## EXCERPTED TEXT
King enjoyed his new assignment, more so than the on cruisers or surface ships. “I really liked the subs. There are only 80 crew members on board, where there were about 1,300 onboard the heavy cruiser. On the cruiser there are some sections of the ship I never even saw and didn’t know everyone. On subs you know everything about the crew and the sub. You ARE family.”

Life on the submarine was good according to King. He explained the Navy had a food budget per man which worked out well for those on a sub. “The larger per man budget on submarines allowed us to eat better than people on the cruisers or surface craft,” said King with a smile. “Steak was more frequent and offered in large platters of medium, well done and rare. We helped ourselves — family style — I really liked that. It was very good food.”

King finished his service after four years. “The Captain tried to convince me to shipover. I liked the Navy and subs, but I had other plans with the GI Bill now available,” he shared. Although there was a bonus offered if he chose to shipover, he knew it was time to depart and start a new career.

King admitted while he was in high school he had no specific career plans, but the Navy helped him find his focus and career path. King recalled a particular visit from a General Electric representative on board one day; this visit was instrumental in determining King’s future career path. “This Electrical Engineer came [on board] to examine and inspect equipment for possible repair or replacement. I discovered through working with him I wanted to be an electrical engineer; I wanted his job.” From that time on King aspired to reach his goal.

Mr. King shared images with Bruce Campbell while sharing his story. Behind Mr. King are pieces of art he created from exotic wood.

“The Navy got me motivated and into what I wanted to do,” he said. After leaving the Navy, King went to college and graduated with an electrical engineering degree. He felt his time in the Navy definitely helped him reach that level of success. He wants younger generations to know he went into service because it was a smart thing for him to do because of the GI Bill. He was now able to afford his education and enter into a successful career.

Once he was out of the Navy, King worked initially for GE, then for IBM where he worked on the start of the Saturn Apollo Spacecraft Program in Huntsville, Alabama for eight years. From there King moved to Gaithersburg, Marland to work with IBM on a Satellite program; then to Manassas, Virginia to work on the start of the Trident Submarine Sonar System Program for the US Navy.

King moved to Warrenton, Virginia in 1973 with his wife, son, and daughter. When he retired, he remained here in the same home he and his wife shared. He remains active in the community as well as at home. Although his wife has passed, Mr. King spends time regularly with his daughter Diane King, a retired medical doctor who now spends time volunteering at the Fauquier Free Clinic.  His son, Mark King, very sadly passed away this summer from cancer.

This tiger art is one of many of the pieces Mr. King has created.

Additionally, Mr. King is an incredibly talented artist specializing in wood — from furniture to creative art pieces. “I love woodworking. I made furniture for a while, then moved on to creating segmented bowls, but grew tired of that and learned about this technique called ‘Intarsia’ which involves using exotic wood.” King is currently working on a half-scaled standing elk, which he will add to his collection of over 28 hand-crafted pieces of Intarsia art.

“Recording Mr. King’s history has been a wonderful experience,” said Hero’s Bridge volunteer and Warrenton VFW member, Bruce Campbell. King’s recordings will be submitted to the Veterans History Project in the very near future. He has served his country and family well and in the near future, Hero’s Bridge hopes Mr. King’s recordings will be available online for the public to listen to through the Library of Congress website.

Bruce Campbell, HB volunteer and Warrenton VFW member, meets with Mr. King to discuss the oral history recording process. Behind Mr. King is a wall decorated with woodworking he has created.

[Saved data entries]
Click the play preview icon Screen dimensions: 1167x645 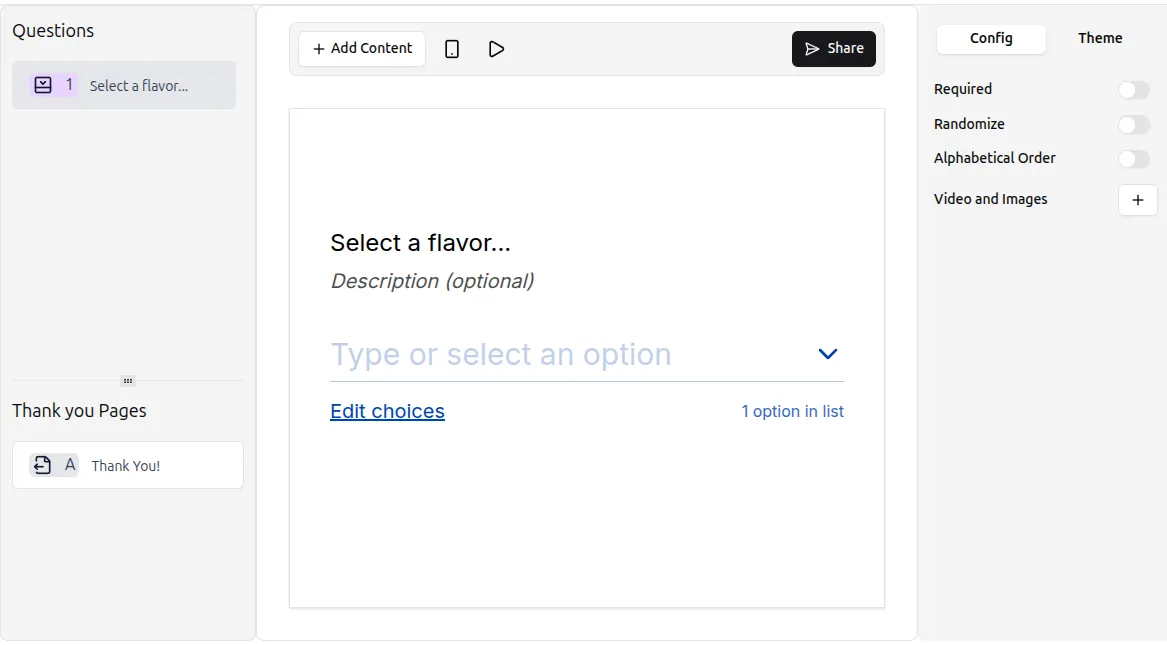pos(497,47)
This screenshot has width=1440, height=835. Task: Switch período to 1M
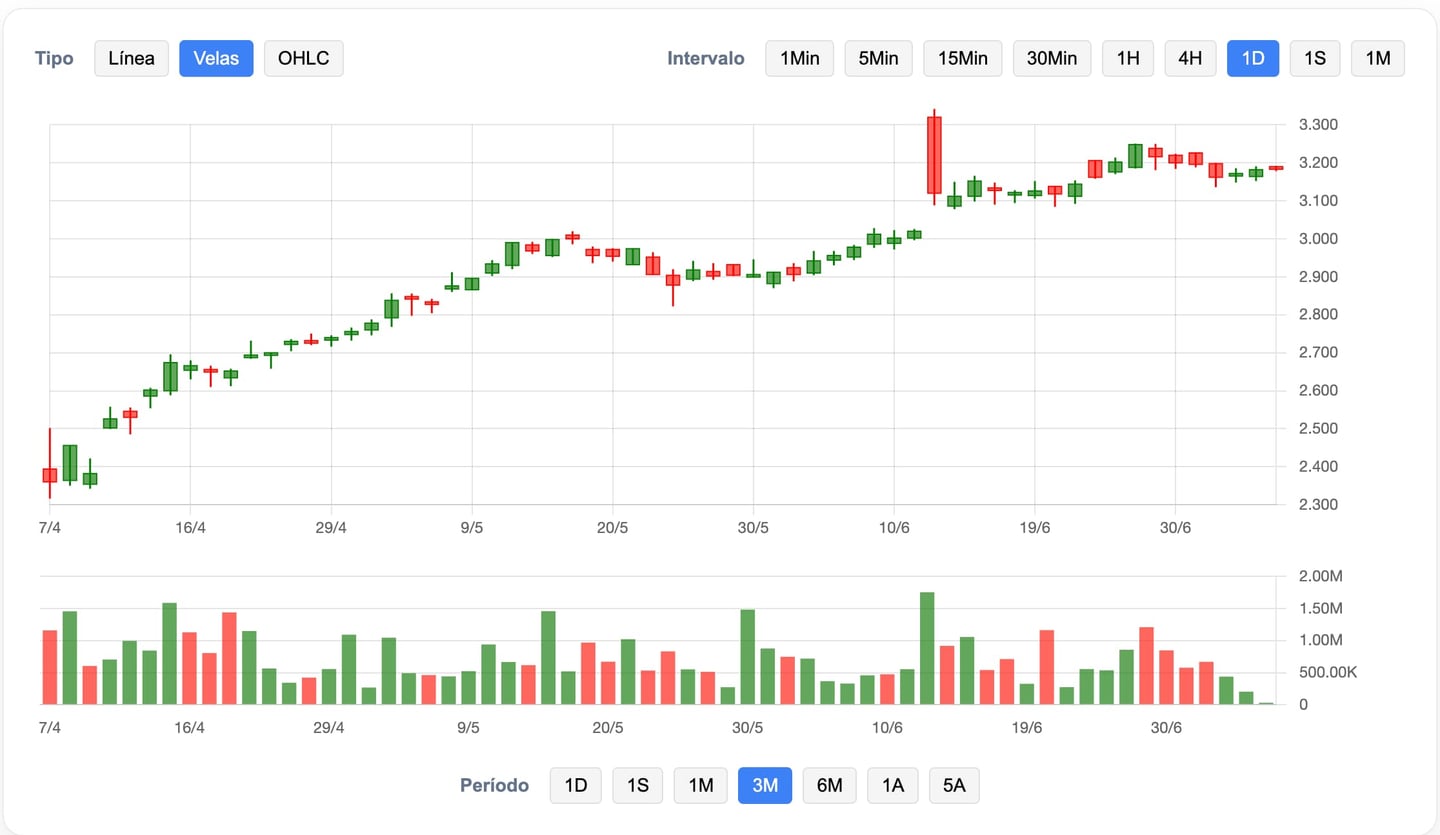pyautogui.click(x=700, y=786)
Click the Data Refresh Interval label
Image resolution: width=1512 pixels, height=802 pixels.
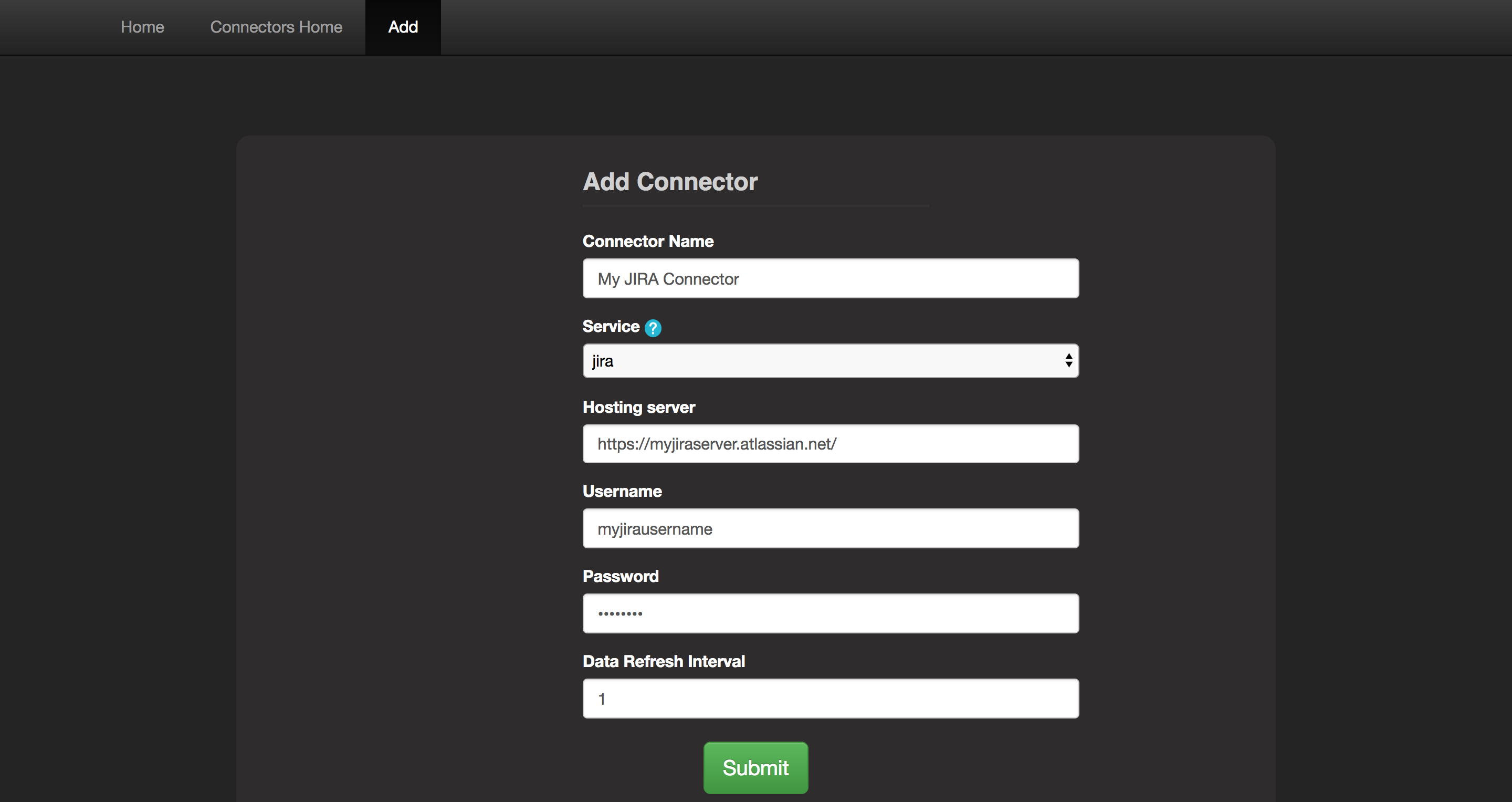coord(664,662)
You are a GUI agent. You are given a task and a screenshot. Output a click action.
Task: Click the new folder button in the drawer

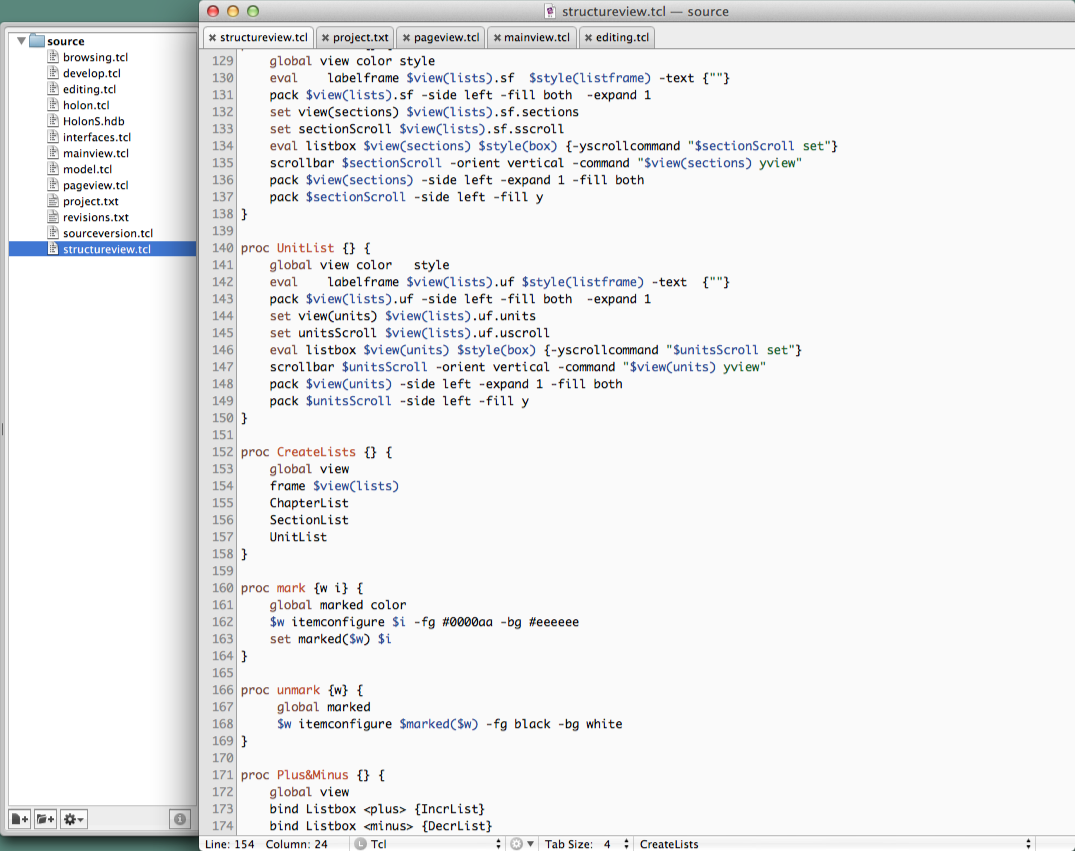[45, 819]
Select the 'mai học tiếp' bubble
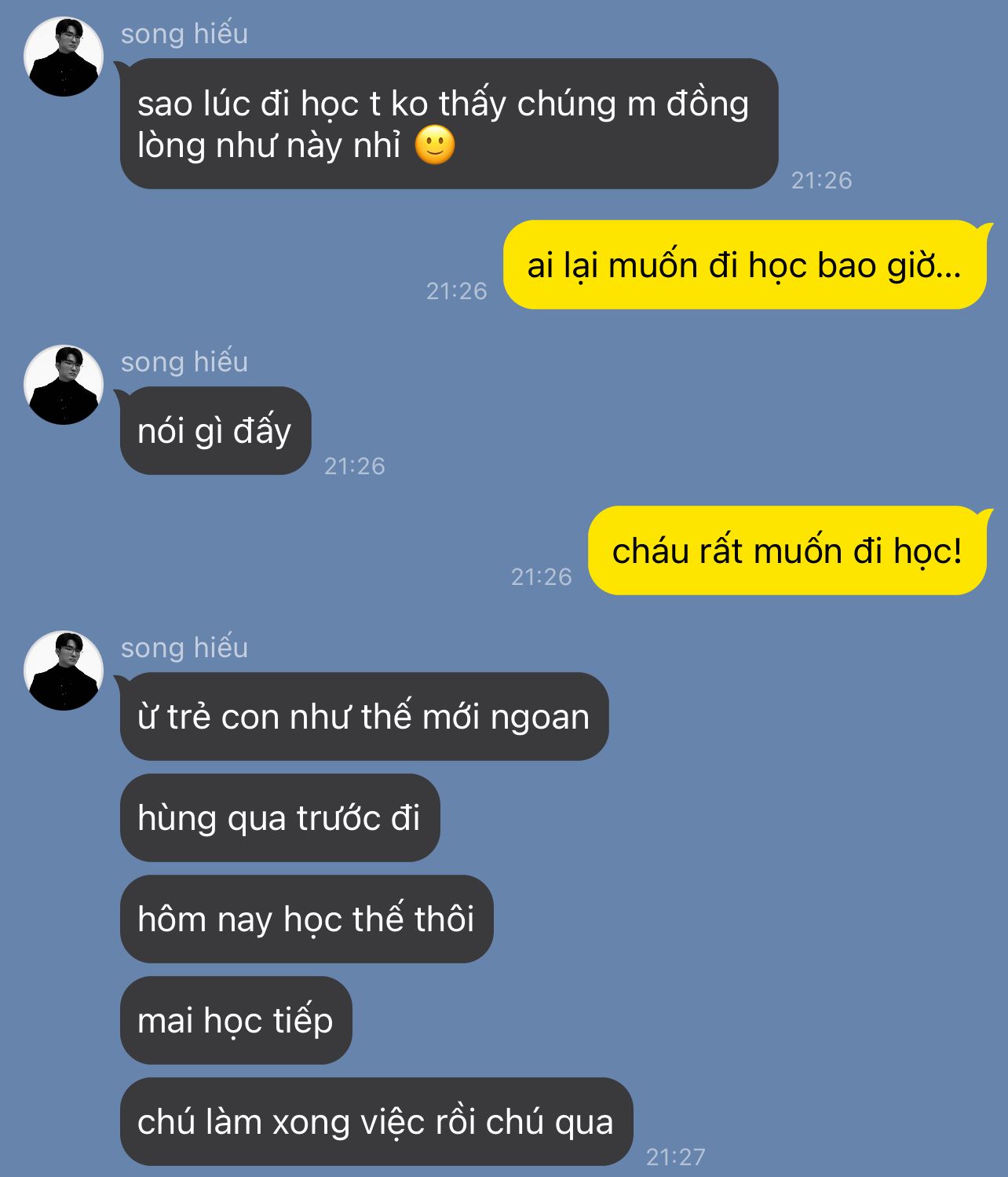 pos(236,1020)
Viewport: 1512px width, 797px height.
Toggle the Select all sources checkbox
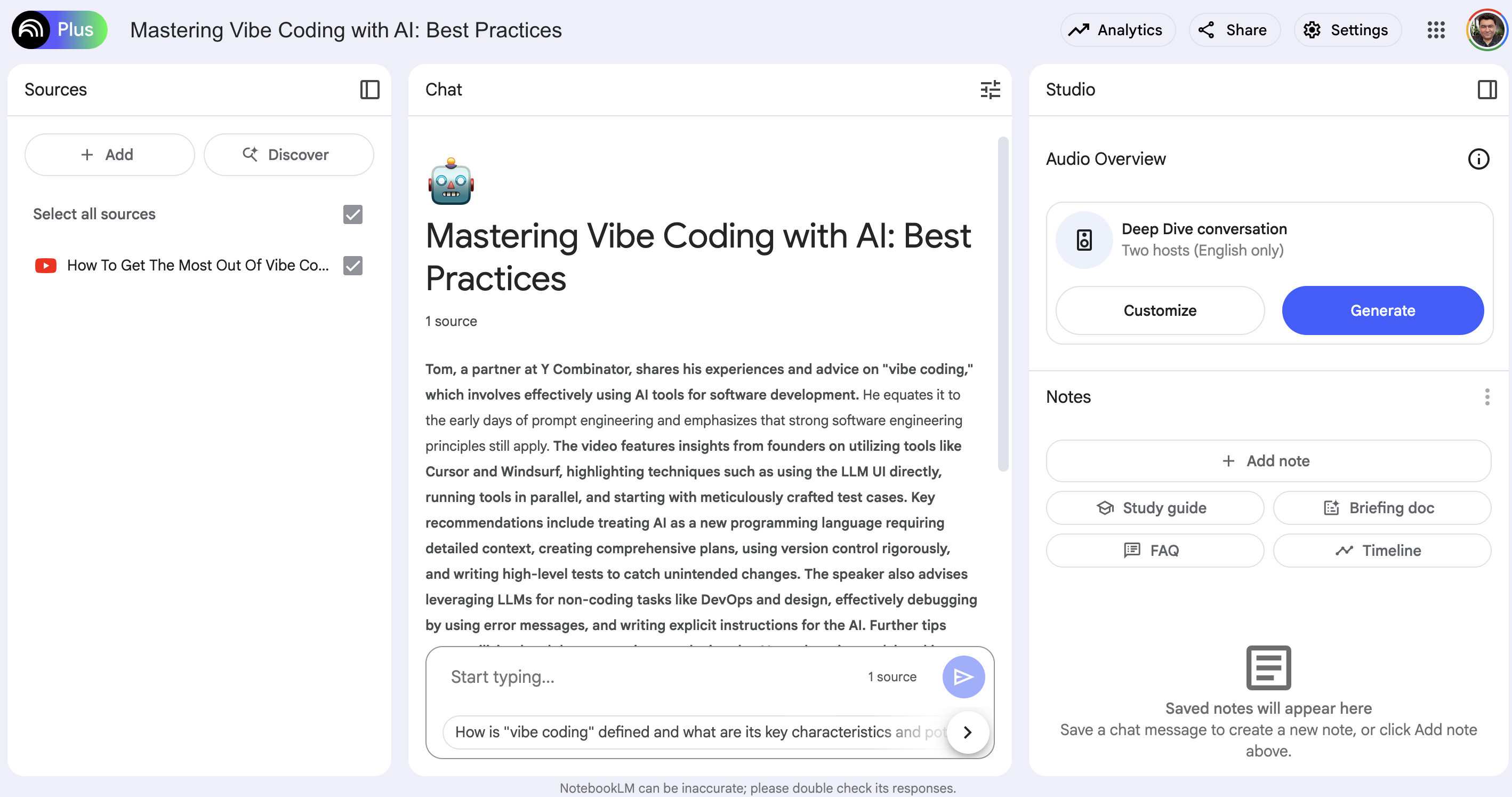pyautogui.click(x=353, y=214)
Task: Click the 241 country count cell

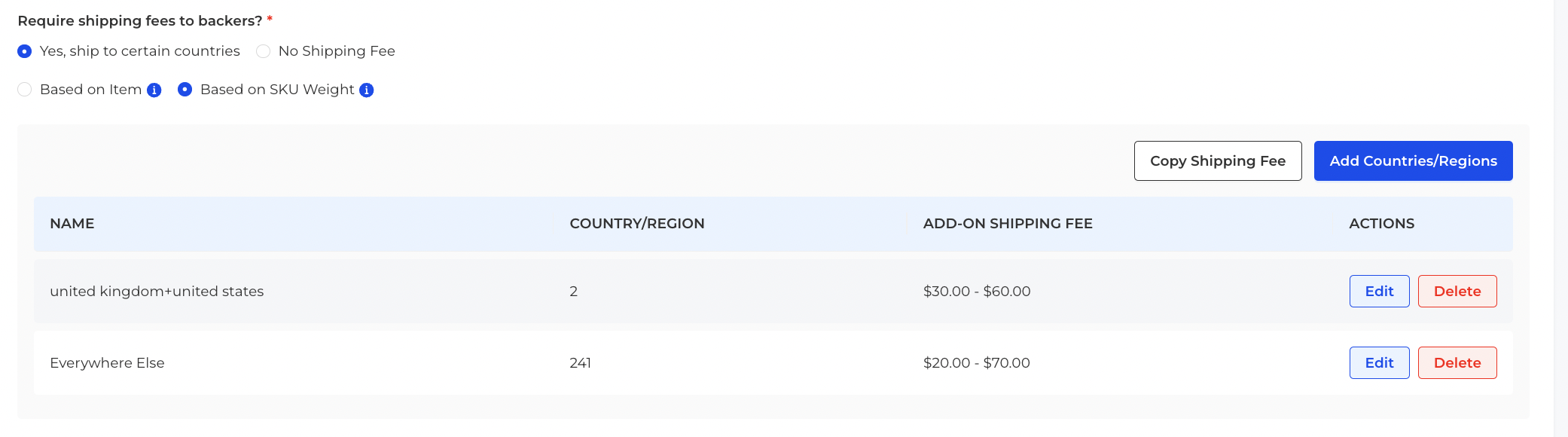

## EXERCISE TASKS
[1] In the veteran profile, what woodworking technique did King learn about that involves using exotic wood?
[2] Output the passage of the veteran profile starting with "Additionally, Mr. King" and going on through "of Intarsia art.".

## RESULTS BY TASK
[1] Intarsia.

[2]
Additionally, Mr. King is an incredibly talented artist specializing in wood — from furniture to creative art pieces. “I love woodworking. I made furniture for a while, then moved on to creating segmented bowls, but grew tired of that and learned about this technique called ‘Intarsia’ which involves using exotic wood.” King is currently working on a half-scaled standing elk, which he will add to his collection of over 28 hand-crafted pieces of Intarsia art.